ITEMS »
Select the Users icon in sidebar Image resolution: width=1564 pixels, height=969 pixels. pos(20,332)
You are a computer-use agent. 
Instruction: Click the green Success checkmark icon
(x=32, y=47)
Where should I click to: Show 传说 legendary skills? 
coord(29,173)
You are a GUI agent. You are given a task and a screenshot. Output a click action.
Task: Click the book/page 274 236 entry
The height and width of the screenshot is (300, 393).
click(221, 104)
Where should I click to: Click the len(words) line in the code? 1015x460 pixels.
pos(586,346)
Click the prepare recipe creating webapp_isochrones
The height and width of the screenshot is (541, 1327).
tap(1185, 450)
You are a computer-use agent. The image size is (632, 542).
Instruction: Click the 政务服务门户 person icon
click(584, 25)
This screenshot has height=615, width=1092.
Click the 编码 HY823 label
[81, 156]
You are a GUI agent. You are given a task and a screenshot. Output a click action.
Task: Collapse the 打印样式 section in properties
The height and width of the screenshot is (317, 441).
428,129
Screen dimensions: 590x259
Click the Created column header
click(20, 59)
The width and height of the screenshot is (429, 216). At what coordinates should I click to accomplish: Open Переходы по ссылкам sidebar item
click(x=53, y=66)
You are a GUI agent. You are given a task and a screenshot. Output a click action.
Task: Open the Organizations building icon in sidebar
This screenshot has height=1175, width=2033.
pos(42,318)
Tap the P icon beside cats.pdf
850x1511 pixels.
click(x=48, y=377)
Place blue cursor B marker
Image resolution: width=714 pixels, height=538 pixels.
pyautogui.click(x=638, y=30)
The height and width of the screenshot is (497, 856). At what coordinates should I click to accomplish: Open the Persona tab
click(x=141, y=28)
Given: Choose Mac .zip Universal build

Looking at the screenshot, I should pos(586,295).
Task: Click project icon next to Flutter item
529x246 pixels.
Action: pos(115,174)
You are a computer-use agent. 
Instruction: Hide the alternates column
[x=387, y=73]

WHAT IS ASKED » Reproduce the material verbatim, starting at the line that contains "Tap the P icon beside cats.pdf" and continuing through the end of the material.

RESULT OF THIS TASK »
Tap the P icon beside cats.pdf
850x1511 pixels.
click(x=48, y=377)
Place blue cursor B marker
Image resolution: width=714 pixels, height=538 pixels.
pyautogui.click(x=638, y=30)
The height and width of the screenshot is (497, 856). At what coordinates should I click to accomplish: Open the Persona tab
click(x=141, y=28)
Given: Choose Mac .zip Universal build

Looking at the screenshot, I should pos(586,295).
Task: Click project icon next to Flutter item
529x246 pixels.
Action: pos(115,174)
You are a computer-use agent. 
Instruction: Hide the alternates column
[x=387, y=73]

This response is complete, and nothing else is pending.